Repeat exactly, please, the opening lines of the data below, through and including the line where "Screen dimensions: 500x813" sits.

━━━

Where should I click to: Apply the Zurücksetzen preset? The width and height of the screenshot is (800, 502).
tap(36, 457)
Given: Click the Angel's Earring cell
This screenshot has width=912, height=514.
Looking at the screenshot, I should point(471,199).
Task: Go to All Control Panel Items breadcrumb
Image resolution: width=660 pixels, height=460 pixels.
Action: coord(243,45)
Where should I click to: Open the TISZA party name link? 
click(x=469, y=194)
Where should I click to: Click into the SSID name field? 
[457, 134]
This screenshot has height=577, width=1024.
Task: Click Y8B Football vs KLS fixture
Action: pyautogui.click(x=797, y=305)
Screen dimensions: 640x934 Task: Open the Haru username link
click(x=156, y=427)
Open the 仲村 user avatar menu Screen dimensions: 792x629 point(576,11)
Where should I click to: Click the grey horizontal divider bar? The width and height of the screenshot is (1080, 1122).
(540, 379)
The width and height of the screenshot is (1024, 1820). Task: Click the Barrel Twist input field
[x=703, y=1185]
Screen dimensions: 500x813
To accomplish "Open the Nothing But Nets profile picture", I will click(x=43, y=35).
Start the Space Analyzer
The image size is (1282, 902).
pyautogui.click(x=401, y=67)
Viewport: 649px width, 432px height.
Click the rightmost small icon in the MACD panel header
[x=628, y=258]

━━━

**Answer to the exercise**
Where should I click to: Apply the Zurücksetzen preset? The width and height of the screenshot is (800, 502).
tap(36, 457)
Given: Click the Angel's Earring cell
This screenshot has width=912, height=514.
Looking at the screenshot, I should point(471,199).
Task: Go to All Control Panel Items breadcrumb
Image resolution: width=660 pixels, height=460 pixels.
Action: coord(243,45)
Where should I click to: Open the TISZA party name link? 
click(x=469, y=194)
Where should I click to: Click into the SSID name field? 
[457, 134]
This screenshot has height=577, width=1024.
Task: Click Y8B Football vs KLS fixture
Action: pyautogui.click(x=797, y=305)
Screen dimensions: 640x934 Task: Open the Haru username link
click(x=156, y=427)
Open the 仲村 user avatar menu Screen dimensions: 792x629 point(576,11)
Where should I click to: Click the grey horizontal divider bar? The width and height of the screenshot is (1080, 1122).
(540, 379)
The width and height of the screenshot is (1024, 1820). Task: Click the Barrel Twist input field
[x=703, y=1185]
Screen dimensions: 500x813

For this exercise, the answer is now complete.